Nous voilà inconsolables.

(...) Le storytelling d'aujourd'hui ne fait que rendre plus urgent, plus difficile, et plus exemplaire, la lutte contre le fantômatique propre à l'expérience humaine et qui se manifeste en particulier par la pétrification de la vie dans les clichés romanesques.
Narration industrielle. Jamais le refus d'une telle industrialisation des récits de vie n'a été aussi nécessaire, non pas seulement pour des raisons esthétiques ou morales : la défense de la « bonne littérature » ou de la « vérité vraie » deux fétiches dont on remercierait presque le marché de nous débarrasser s'il ne s'agissait que de cela. Mais il en va du langage et du possible contre la gestion politique des désirs et des corps. C'est un chant et un cri contre le rétrécissement des conditions de l'expérience, la pétrification gogolienne de la vie.

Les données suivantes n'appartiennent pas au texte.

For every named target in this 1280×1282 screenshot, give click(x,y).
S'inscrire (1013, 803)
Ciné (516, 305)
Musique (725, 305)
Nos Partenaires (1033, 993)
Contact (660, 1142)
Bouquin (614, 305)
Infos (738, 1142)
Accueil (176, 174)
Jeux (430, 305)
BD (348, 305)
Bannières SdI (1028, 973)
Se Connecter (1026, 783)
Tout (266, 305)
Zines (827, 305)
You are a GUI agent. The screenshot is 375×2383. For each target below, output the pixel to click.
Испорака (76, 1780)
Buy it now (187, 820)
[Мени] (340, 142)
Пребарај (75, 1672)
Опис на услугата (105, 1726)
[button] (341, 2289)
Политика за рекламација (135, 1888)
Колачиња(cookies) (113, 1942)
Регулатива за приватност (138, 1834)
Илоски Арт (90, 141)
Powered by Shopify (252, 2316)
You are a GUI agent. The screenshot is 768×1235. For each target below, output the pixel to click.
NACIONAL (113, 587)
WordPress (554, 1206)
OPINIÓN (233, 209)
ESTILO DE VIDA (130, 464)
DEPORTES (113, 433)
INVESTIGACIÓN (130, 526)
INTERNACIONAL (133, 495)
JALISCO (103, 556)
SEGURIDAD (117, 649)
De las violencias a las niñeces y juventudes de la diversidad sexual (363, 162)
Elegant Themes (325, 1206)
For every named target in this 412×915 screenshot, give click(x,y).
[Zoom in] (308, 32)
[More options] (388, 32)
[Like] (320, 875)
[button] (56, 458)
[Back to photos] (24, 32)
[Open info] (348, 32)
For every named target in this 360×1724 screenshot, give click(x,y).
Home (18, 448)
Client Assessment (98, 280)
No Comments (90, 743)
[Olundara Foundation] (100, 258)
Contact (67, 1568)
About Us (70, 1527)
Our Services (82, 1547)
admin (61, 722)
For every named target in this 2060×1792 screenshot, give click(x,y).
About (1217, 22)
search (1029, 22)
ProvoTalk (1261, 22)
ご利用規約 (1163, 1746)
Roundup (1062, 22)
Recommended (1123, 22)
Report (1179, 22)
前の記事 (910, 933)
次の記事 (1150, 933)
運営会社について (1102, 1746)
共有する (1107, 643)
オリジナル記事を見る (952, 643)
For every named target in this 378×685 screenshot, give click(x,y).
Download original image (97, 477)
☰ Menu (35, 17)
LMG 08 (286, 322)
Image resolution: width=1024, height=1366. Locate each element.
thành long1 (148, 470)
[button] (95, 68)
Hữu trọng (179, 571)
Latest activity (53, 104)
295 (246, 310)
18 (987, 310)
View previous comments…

Christian Salmon, « Lettre à TINA », TINA, 1, p. 98-103

Christian Salmon, né en 1951 à Marseille, est chercheur au CNRS, et a publié notamment :
- Tombeau pour la fiction (Denoël, 1999)
- Devenir minoritaire. Pour une politique de la littérature (Denoël, 2003)
- Verbicide. Du bon usage des cerveaux humains disponibles (Climats, 2005)
- Storytelling. La machine à fabriquer des histoires et à formater les esprits (La Découverte, 2007)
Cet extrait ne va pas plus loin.